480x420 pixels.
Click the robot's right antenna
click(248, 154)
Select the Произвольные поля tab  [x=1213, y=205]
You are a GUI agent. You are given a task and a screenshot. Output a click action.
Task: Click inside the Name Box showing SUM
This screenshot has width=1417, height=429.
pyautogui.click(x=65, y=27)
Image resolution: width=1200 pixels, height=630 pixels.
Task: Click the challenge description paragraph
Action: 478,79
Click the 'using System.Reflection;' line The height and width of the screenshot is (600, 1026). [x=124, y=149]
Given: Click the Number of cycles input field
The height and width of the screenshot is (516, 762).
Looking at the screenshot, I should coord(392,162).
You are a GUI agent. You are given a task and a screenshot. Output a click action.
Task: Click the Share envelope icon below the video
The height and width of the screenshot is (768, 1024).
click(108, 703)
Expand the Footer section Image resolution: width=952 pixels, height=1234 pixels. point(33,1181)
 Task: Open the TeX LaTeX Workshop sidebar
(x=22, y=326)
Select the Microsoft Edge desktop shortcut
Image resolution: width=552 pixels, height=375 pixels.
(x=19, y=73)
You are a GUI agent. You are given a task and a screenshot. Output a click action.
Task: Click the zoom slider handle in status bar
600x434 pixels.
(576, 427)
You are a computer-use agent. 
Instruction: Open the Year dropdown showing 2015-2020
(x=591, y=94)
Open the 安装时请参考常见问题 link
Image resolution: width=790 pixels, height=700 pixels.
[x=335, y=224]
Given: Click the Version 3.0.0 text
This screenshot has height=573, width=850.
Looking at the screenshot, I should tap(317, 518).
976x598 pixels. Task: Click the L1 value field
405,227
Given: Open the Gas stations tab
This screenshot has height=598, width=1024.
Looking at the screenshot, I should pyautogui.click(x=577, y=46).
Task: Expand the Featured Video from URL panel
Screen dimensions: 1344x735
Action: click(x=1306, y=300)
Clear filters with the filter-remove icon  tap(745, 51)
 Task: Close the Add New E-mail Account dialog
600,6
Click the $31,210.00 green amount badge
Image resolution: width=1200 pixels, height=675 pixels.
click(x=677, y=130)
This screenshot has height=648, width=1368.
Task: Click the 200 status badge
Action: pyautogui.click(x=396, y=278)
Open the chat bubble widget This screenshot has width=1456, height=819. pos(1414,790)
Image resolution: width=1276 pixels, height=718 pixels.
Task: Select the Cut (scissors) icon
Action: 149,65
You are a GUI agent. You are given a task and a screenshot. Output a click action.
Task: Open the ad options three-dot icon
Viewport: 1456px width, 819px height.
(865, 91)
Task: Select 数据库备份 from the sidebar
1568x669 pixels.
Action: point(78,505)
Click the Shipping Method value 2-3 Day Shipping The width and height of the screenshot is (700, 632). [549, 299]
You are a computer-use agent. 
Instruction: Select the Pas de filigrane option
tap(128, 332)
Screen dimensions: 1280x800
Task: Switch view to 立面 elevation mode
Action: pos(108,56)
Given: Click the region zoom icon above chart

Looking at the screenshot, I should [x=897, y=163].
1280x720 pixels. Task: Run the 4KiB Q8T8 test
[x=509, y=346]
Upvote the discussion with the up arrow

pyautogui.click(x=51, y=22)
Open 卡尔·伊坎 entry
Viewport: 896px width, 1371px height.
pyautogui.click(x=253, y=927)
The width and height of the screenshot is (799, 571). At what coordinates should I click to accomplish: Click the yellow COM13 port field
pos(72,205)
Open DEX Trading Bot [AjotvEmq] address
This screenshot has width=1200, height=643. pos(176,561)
#####
■ **WORK TO BE COMPLETED**: Return every record above exactly as it appears.

■ **REPLY TO THE TASK**:
480x420 pixels.
Click the robot's right antenna
click(248, 154)
Select the Произвольные поля tab  [x=1213, y=205]
You are a GUI agent. You are given a task and a screenshot. Output a click action.
Task: Click inside the Name Box showing SUM
This screenshot has width=1417, height=429.
pyautogui.click(x=65, y=27)
Image resolution: width=1200 pixels, height=630 pixels.
Task: Click the challenge description paragraph
Action: 478,79
Click the 'using System.Reflection;' line The height and width of the screenshot is (600, 1026). [x=124, y=149]
Given: Click the Number of cycles input field
The height and width of the screenshot is (516, 762).
Looking at the screenshot, I should coord(392,162).
You are a GUI agent. You are given a task and a screenshot. Output a click action.
Task: Click the Share envelope icon below the video
The height and width of the screenshot is (768, 1024).
click(108, 703)
Expand the Footer section Image resolution: width=952 pixels, height=1234 pixels. point(33,1181)
 Task: Open the TeX LaTeX Workshop sidebar
(x=22, y=326)
Select the Microsoft Edge desktop shortcut
Image resolution: width=552 pixels, height=375 pixels.
(x=19, y=73)
You are a GUI agent. You are given a task and a screenshot. Output a click action.
Task: Click the zoom slider handle in status bar
600x434 pixels.
(576, 427)
You are a computer-use agent. 
Instruction: Open the Year dropdown showing 2015-2020
(x=591, y=94)
Open the 安装时请参考常见问题 link
Image resolution: width=790 pixels, height=700 pixels.
[x=335, y=224]
Given: Click the Version 3.0.0 text
This screenshot has height=573, width=850.
Looking at the screenshot, I should tap(317, 518).
976x598 pixels. Task: Click the L1 value field
405,227
Given: Open the Gas stations tab
This screenshot has height=598, width=1024.
Looking at the screenshot, I should pyautogui.click(x=577, y=46).
Task: Expand the Featured Video from URL panel
Screen dimensions: 1344x735
Action: click(x=1306, y=300)
Clear filters with the filter-remove icon  tap(745, 51)
 Task: Close the Add New E-mail Account dialog
600,6
Click the $31,210.00 green amount badge
Image resolution: width=1200 pixels, height=675 pixels.
click(x=677, y=130)
This screenshot has height=648, width=1368.
Task: Click the 200 status badge
Action: pyautogui.click(x=396, y=278)
Open the chat bubble widget This screenshot has width=1456, height=819. pos(1414,790)
Image resolution: width=1276 pixels, height=718 pixels.
Task: Select the Cut (scissors) icon
Action: 149,65
You are a GUI agent. You are given a task and a screenshot. Output a click action.
Task: Open the ad options three-dot icon
Viewport: 1456px width, 819px height.
(865, 91)
Task: Select 数据库备份 from the sidebar
1568x669 pixels.
Action: point(78,505)
Click the Shipping Method value 2-3 Day Shipping The width and height of the screenshot is (700, 632). [549, 299]
You are a computer-use agent. 
Instruction: Select the Pas de filigrane option
tap(128, 332)
Screen dimensions: 1280x800
Task: Switch view to 立面 elevation mode
Action: pos(108,56)
Given: Click the region zoom icon above chart

Looking at the screenshot, I should [x=897, y=163].
1280x720 pixels. Task: Run the 4KiB Q8T8 test
[x=509, y=346]
Upvote the discussion with the up arrow

pyautogui.click(x=51, y=22)
Open 卡尔·伊坎 entry
Viewport: 896px width, 1371px height.
pyautogui.click(x=253, y=927)
The width and height of the screenshot is (799, 571). At what coordinates should I click to accomplish: Click the yellow COM13 port field
pos(72,205)
Open DEX Trading Bot [AjotvEmq] address
This screenshot has width=1200, height=643. pos(176,561)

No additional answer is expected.